> ## Documentation Index
> Fetch the complete documentation index at: https://docs.kavachos.com/llms.txt
> Use this file to discover all available pages before exploring further.

# Additional fields

> Extend the user and session schemas with typed custom fields, stored in existing metadata columns.

The `additionalFields` plugin lets you attach typed custom data to users and sessions without writing migrations. Fields are stored in the `metadata` JSON column of `kavach_users` and `kavach_sessions`.

## Install

Ships inside `kavachos/auth`, no extra packages needed.

## Setup

Define a schema once when creating your KavachOS instance:

```typescript theme={"system"}
import { createKavach } from 'kavachos';
import { additionalFields } from 'kavachos/auth';

const kavach = await createKavach({
  database: { provider: 'sqlite', url: 'kavach.db' },
  plugins: [
    additionalFields({
      user: {
        plan:     { type: 'string',  required: false, defaultValue: 'free' },
        credits:  { type: 'number',  required: false, defaultValue: 0 },
        verified: { type: 'boolean', required: false },
        settings: { type: 'json',    required: false },
      },
      session: {
        ipCountry:  { type: 'string', required: false, defaultValue: 'unknown' },
        deviceType: { type: 'string', required: false },
      },
    }),
  ],
});
```

## Reading and writing user fields

```typescript theme={"system"}
import type { AdditionalFieldsModule } from 'kavachos/auth';

const mod = kavach.plugins.getContext().additionalFields as AdditionalFieldsModule;

// Write
await mod.setUserFields(userId, { plan: 'pro', credits: 100 });

// Read (missing fields get their defaultValue)
const fields = await mod.getUserFields(userId);
// => { plan: 'pro', credits: 100, verified: undefined, settings: undefined }
```

`setUserFields` merges with existing fields. Previously stored keys not present in the update are preserved.

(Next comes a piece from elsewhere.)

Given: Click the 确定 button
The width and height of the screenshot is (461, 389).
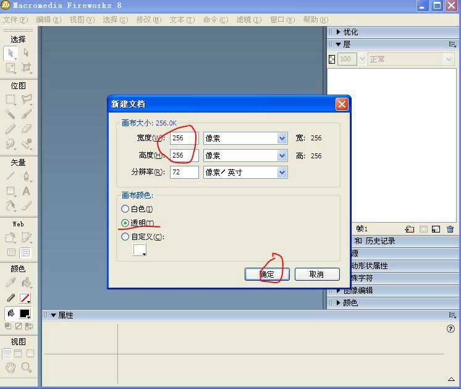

## Reading and writing session fields

```typescript theme={"system"}
await mod.setSessionFields(session.id, { ipCountry: 'DE', deviceType: 'mobile' });

const sessionFields = await mod.getSessionFields(session.id);
// => { ipCountry: 'DE', deviceType: 'mobile' }
```

## Validation

Validate a field map before writing, or in a request handler:

```typescript theme={"system"}
const result = mod.validate({ plan: 42 }, 'user');
// => { valid: false, errors: ['Field "plan" must be of type string'] }

const ok = mod.validate({ plan: 'pro', credits: 10 }, 'user');
// => { valid: true }
```

Rules enforced during `validate()` (and automatically on every `setUserFields` / `setSessionFields` call):

* Required fields must be present.
* Field values must match the declared type.
* Fields not in the schema are rejected.

## Field types

| Type      | Accepted values             |
| --------- | --------------------------- |
| `string`  | Any `typeof v === 'string'` |
| `number`  | Any `typeof v === 'number'` |
| `boolean` | `true` or `false`           |
| `json`    | Any non-null value          |

## REST endpoints

| Method | Path                             | Description                        |
| ------ | -------------------------------- | ---------------------------------- |
| `GET`  | `/auth/users/fields?userId=<id>` | Read additional fields for a user  |
| `PUT`  | `/auth/users/fields`             | Set additional fields on a user    |
| `POST` | `/auth/fields/validate`          | Validate fields against the schema |

### GET example

```http theme={"system"}
GET /auth/users/fields?userId=usr_abc
```

```json theme={"system"}
{ "fields": { "plan": "pro", "credits": 100 } }
```

### PUT example

```http theme={"system"}
PUT /auth/users/fields
Content-Type: application/json

{
  "userId": "usr_abc",
  "fields": { "plan": "enterprise" }
}
```

```json theme={"system"}
{ "updated": true }
```

Returns `422` when validation fails. Returns `404` when the user does not exist.

### Validate example

```http theme={"system"}
POST /auth/fields/validate
Content-Type: application/json

{
  "schema": "user",
  "fields": { "plan": 42 }
}
```

```json theme={"system"}
{
  "valid": false,
  "errors": ["Field \"plan\" must be of type string"]
}
```

## Schema reference

```typescript theme={"system"}
interface FieldDefinition {
  type: 'string' | 'number' | 'boolean' | 'json';
  required?: boolean;
  defaultValue?: unknown;
}

interface AdditionalFieldsConfig {
  user?:    Record<string, FieldDefinition>;
  session?: Record<string, FieldDefinition>;
}
```

## Storage

No database migrations are needed. User fields are stored under `user.metadata.additionalFields` and session fields under `session.metadata.additionalFields`. Other metadata keys written by the core system or other plugins are not modified.